Content starts

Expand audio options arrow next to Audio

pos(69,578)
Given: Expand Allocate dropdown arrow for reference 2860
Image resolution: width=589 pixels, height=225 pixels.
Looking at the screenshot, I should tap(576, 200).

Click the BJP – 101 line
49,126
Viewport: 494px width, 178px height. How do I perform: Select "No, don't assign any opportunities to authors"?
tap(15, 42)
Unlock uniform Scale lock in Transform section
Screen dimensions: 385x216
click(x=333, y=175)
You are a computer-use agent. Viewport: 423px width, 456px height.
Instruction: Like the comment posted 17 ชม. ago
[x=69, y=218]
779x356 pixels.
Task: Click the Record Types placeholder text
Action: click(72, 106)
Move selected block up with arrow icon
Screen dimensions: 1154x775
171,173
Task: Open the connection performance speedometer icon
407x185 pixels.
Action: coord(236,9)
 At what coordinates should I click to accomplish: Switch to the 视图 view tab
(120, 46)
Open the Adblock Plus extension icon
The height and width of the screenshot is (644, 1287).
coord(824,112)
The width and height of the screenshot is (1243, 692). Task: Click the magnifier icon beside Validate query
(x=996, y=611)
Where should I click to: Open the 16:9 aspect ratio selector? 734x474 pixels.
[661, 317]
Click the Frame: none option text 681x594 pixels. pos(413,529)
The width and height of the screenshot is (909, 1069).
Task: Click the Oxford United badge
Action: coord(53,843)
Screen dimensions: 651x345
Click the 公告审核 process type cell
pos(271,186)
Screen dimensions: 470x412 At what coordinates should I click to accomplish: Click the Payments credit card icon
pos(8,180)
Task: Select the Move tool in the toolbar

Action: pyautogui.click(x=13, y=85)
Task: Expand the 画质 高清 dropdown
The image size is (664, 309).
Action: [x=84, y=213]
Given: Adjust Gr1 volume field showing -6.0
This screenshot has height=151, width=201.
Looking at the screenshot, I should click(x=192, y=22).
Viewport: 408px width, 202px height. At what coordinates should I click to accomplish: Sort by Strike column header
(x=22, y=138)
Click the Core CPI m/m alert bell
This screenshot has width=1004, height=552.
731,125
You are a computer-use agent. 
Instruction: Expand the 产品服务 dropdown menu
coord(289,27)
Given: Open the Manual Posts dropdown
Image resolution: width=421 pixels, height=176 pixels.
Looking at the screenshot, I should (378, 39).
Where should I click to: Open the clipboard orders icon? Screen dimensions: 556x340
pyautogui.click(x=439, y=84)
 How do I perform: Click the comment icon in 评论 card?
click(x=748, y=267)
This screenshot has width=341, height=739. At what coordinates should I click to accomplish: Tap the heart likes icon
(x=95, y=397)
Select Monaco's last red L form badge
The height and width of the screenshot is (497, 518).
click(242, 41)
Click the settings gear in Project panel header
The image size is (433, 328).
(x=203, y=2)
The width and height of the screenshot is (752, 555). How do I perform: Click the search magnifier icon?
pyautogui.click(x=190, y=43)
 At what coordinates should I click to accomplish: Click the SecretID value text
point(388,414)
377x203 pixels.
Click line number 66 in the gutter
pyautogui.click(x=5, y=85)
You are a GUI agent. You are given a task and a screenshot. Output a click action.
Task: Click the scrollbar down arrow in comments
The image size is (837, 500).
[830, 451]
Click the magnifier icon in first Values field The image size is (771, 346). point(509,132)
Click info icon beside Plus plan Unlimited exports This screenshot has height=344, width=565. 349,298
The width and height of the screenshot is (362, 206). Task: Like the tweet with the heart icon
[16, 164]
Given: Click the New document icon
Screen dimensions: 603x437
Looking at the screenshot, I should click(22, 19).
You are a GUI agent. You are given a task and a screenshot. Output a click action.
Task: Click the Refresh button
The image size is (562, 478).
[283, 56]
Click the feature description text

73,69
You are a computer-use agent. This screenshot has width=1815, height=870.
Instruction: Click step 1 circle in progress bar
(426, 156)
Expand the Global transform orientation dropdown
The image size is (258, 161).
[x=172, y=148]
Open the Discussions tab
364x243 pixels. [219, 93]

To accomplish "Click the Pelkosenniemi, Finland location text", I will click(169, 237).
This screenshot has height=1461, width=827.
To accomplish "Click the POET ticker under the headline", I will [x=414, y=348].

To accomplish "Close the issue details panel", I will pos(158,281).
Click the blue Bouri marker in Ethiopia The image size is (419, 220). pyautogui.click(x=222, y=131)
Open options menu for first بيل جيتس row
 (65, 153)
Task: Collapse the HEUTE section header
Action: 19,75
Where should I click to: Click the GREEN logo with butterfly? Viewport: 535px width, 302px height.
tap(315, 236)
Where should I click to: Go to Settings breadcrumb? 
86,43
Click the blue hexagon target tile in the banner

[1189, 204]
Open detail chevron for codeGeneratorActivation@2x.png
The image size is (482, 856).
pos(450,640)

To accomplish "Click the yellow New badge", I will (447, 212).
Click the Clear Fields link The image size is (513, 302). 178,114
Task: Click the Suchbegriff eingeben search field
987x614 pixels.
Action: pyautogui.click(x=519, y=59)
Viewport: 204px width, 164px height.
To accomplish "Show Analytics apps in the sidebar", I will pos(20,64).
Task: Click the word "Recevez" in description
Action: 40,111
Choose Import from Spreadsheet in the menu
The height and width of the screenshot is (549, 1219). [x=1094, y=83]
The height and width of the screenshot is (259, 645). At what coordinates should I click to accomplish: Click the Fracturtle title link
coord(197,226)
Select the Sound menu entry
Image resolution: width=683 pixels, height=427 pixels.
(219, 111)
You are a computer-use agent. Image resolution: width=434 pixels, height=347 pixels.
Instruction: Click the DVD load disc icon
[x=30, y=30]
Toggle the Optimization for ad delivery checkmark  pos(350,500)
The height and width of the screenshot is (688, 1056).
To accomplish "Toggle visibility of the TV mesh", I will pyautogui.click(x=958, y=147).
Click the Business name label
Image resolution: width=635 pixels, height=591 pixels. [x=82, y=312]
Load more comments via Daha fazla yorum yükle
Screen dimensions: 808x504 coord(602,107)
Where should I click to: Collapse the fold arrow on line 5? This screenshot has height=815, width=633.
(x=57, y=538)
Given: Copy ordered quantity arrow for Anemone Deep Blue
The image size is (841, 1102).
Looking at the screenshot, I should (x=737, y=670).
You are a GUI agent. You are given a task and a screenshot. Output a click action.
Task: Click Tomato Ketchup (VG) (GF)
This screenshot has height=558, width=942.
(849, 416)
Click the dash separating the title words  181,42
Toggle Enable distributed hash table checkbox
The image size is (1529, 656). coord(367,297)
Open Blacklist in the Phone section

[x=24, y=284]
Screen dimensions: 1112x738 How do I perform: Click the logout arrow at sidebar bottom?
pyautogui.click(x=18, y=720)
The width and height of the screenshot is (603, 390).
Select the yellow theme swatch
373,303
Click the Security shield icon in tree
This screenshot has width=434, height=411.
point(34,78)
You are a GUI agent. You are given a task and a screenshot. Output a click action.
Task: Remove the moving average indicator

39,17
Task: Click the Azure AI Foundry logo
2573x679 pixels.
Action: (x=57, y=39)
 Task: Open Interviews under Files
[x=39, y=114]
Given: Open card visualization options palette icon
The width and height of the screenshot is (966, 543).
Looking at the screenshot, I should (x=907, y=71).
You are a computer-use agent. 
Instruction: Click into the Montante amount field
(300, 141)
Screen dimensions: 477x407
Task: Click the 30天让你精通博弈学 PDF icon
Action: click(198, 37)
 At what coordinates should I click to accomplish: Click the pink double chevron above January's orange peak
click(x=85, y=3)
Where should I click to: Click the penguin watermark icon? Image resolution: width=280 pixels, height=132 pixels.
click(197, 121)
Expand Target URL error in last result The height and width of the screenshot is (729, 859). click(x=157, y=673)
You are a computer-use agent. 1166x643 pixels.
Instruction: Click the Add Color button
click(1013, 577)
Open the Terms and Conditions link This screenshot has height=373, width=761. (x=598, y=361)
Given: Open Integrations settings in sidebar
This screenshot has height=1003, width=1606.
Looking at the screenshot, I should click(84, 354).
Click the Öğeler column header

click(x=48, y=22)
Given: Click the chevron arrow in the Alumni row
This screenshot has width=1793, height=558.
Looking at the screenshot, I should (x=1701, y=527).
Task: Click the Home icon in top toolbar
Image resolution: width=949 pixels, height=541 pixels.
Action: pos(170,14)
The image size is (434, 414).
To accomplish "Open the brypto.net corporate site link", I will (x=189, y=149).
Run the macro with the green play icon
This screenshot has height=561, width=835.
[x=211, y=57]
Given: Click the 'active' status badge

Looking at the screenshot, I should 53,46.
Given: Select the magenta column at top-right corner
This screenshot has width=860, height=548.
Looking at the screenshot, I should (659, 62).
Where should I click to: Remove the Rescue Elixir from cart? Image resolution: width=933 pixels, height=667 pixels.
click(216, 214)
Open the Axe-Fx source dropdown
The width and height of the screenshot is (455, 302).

Content ends

— REQUIRED WORK —
Some lines contain the word "panel". Pull each one out of the listing.

— TASK RESULT —
Click the settings gear in Project panel header
To accomplish "Close the issue details panel", I will pos(158,281).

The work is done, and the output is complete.